Ex-Weltmeister Niki Lauda befürchtet nach dem Skandalrennen von Indianapolis eine Spaltung der Formel 1 und sieht akuten Handlungsbedarf für die Motorsport-Macher. "Die Formel 1 ist ernsthaft in Gefahr, wenn sich nicht alle Teams schnellstens in einen Raum einschließen, bis weißer Rauch aufsteigt", sagte der Österreicher einer deutschen Zeitung.

Gibt es keinen Konsens, "zwingt der politische Machtkampf die Hersteller dazu, eine eigene Serie zu starten - das wäre das Ende der Formel 1", so Lauda in der Münchner Zeitung "tz".

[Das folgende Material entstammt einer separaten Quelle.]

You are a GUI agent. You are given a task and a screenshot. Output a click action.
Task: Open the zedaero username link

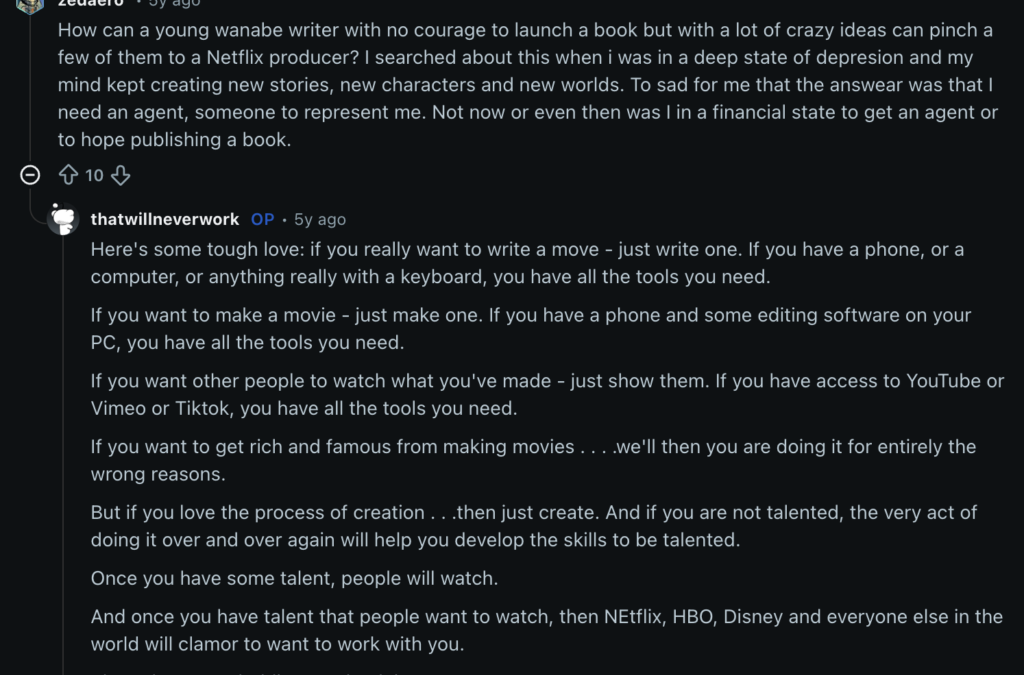coord(90,4)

FIA-Präsident Max Mosley persönlich habe den Einbau einer Schikane vor dem Rennen verhindert, schreibt das Blatt und nennt den Engländer den "Totengräber des Rennens". Lauda differenziert: "Das Problem ist aber nicht nur Max Mosley. In Indy wurde deutlich, dass die Formel 1 in zwei Lager gespalten ist: Ferrari und der Rest. Hätte Ferrari der Schikane zugestimmt, hätte auch Mosley nachgegeben."

Michelin beschwichtigt in Hinblick auf Frankreich GP
Reifenhersteller Michelin hat im Hinblick auf den kommenden Formel 1-GP von Magny Cours am 3. Juli die Veranstalter beruhigt. "Wir haben von Michelin Garantien bekommen, dass die technischen Probleme von Indianapolis in Magny Cours nicht auftreten werden", hieß es in einer Stellungnahme der Organisatoren des Frankreich-Rennens.